Your Site is a Sitting Duck
It is not too often that I speak of doom and gloom, I tend to be an optimist about stuff, especially links. I have defended time and time again that links and link building will remain an important part of the SEO process, if not the most important part. What I am about to tell you may seem counter to this, but in reality it is merely a refinement. Those cheap, low quality links that served you so well for so long are about to be your downfall. I am going to walk you through what I see as the next 6 to 12 months of SEO. Let me know if it sounds realistic to you.
Anchor Text Over Optimization
You have heard SEOs, myself included, talk about this over and over. The idea is pretty straightforward. Whatever type of links you are getting – white hat, gray hat, or black hat – if the anchor text is a coveted keyword and it represents a large proportion of your link profile, you are at risk. SEOs calculate that acceptable threshold percentage a lot of different ways, and it is generally relative to the particular industry. For example, we might grab the top 10 sites for the keyword, determine the average anchor text percentages for those sites, and assume we need to stay below that average to be safe. It is not uncommon for sites that rank for words like “wordpress themes” to have the majority of links include valuable anchor text. In other industries, 5% would look enormous.
Well, herein lies the problem. You and your SEO team looked at link data during a slice in time – most likely pre-Penguin 1.0 – to determine what an acceptable threshold might be. Then Penguin 1.0 hit, killing many of your most aggressive competitor’s sites. You felt great about your newly-earned rankings and took it as a badge of honor that you beat Penguin 1.0. What you don’t realize is that the second those competitors got wiped out, the acceptable thresholds decreased. You probably never have to worry about another Penguin because its metrics couldn’t catch your techniques, but now you have to worry about the exact same anchor text over optimization penalties that have been around for years. They may have missed you before because you were hidden by the worst offenders. That buffer is no longer there to insulate you.

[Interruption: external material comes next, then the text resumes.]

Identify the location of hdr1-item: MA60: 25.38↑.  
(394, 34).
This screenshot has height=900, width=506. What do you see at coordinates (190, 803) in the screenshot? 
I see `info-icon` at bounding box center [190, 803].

Each successive Penguin update will continually expose your site. The aftershocks can be just as bad as the earthquake. Many will survive, many will not.
So, what is the solution?
1. Rethink your link building strategy: You can try and predict future thresholds if you like, but doing so requires intimate knowledge of the Penguin algorithm. You need to earn your rankings with brand links, and start thinking about anchor text solely as a relevancy factor. Once you have a couple of links with the right anchor text, that is all Google needs to know that you are relevant to the term. And here is the kicker – you can get those links in a completely white hat fashion because you only need a few. A lot of us used to assume in back rooms that there were very few if any ways to scale anchor text link building without violating Google’s Webmaster Guidelines. That still may be the case, but it is no longer necessary, nor smart.
2. Reconsider your past link building: Every time Penguin peals back a layer of over optimized sites, they reveal what is underneath. Eventually, it will peal back enough layers to reveal the lack of balance in your link profile. When that occurs, it will trigger a deeper look at your links and, in many cases, result in a penalty. Your best bet is to prepare for 6 months down the road and start looking to remove your unnatural links while replacing them with quality, natural ones. Don’t believe the hype that “if you remove links too fast Google will know”. I have never heard any evidence, anecdotal or otherwise, that cleaning up your link profile resulted in a penalty. You may lose some rankings, but that is a far better outcome than losing them all. Besides, at least starting the process now means you are prepared to recover more quickly should outcome be bad.
Has Google finally outsmarted the SEOs?
I’ll let you guys figure this one out, but I don’t think so. It assumes that the relationship between SEOs and Google has to always be antagonistic. While Penguin is certainly a feather in Google’s anti-spam cap, it is more an opportunity for you to respond in a way that gives you an advantage over your competitor. Always remember, you are not battling Google, you are battling your competitor. The difference between today and pre-Penguin is fairly simple though – you can’t beat your competitors by simply doing more of what they are doing. Excess is your enemy, now more than ever.